- GIVEN DATA:
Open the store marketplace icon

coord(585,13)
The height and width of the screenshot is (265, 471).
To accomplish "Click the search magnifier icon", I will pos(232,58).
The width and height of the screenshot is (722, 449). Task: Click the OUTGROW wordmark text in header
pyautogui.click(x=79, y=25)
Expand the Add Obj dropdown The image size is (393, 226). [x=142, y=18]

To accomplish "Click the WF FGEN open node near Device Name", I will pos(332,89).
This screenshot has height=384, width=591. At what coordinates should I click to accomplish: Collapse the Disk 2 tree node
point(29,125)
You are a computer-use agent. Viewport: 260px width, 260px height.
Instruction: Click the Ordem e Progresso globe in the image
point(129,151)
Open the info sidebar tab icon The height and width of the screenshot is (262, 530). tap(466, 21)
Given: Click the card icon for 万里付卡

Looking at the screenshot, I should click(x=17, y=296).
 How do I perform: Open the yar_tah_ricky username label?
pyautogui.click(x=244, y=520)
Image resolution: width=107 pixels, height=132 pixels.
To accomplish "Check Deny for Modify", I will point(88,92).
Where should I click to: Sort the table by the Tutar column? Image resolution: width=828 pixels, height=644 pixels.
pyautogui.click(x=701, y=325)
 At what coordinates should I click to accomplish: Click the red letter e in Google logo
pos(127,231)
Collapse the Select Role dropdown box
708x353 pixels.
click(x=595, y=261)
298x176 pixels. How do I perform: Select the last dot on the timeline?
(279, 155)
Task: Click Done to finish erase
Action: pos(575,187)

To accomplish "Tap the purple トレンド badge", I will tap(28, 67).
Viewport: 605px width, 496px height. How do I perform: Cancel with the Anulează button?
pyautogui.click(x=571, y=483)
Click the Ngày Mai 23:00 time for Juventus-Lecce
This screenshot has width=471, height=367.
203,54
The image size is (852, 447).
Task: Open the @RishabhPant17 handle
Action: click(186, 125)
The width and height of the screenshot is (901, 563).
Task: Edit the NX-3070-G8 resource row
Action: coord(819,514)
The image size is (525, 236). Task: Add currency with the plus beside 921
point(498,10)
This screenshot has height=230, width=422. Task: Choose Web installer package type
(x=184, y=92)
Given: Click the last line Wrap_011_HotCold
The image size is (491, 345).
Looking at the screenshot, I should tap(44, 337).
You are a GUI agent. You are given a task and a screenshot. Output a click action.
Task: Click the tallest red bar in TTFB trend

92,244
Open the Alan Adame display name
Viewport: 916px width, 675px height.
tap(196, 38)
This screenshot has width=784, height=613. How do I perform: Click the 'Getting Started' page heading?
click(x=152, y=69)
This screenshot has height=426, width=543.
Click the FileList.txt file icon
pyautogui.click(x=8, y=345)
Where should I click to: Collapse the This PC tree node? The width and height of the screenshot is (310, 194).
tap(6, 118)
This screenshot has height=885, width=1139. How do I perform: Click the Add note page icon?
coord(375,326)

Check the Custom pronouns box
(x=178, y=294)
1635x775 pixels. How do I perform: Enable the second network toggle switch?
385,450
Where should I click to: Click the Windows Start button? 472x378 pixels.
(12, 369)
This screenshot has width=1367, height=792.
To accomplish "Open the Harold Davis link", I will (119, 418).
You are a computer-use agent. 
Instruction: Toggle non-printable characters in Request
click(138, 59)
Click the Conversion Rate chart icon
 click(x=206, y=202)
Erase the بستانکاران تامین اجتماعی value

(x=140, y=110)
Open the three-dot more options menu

- EXERCISE AIM:
Copy every line from the records that holds the string "agent".

- WRITTEN SOLUTION:
You are a computer-use agent. Viewport: 260px width, 260px height.
You are a GUI agent. You are given a task and a screenshot. Output a click action.
You are a computer-use agent. 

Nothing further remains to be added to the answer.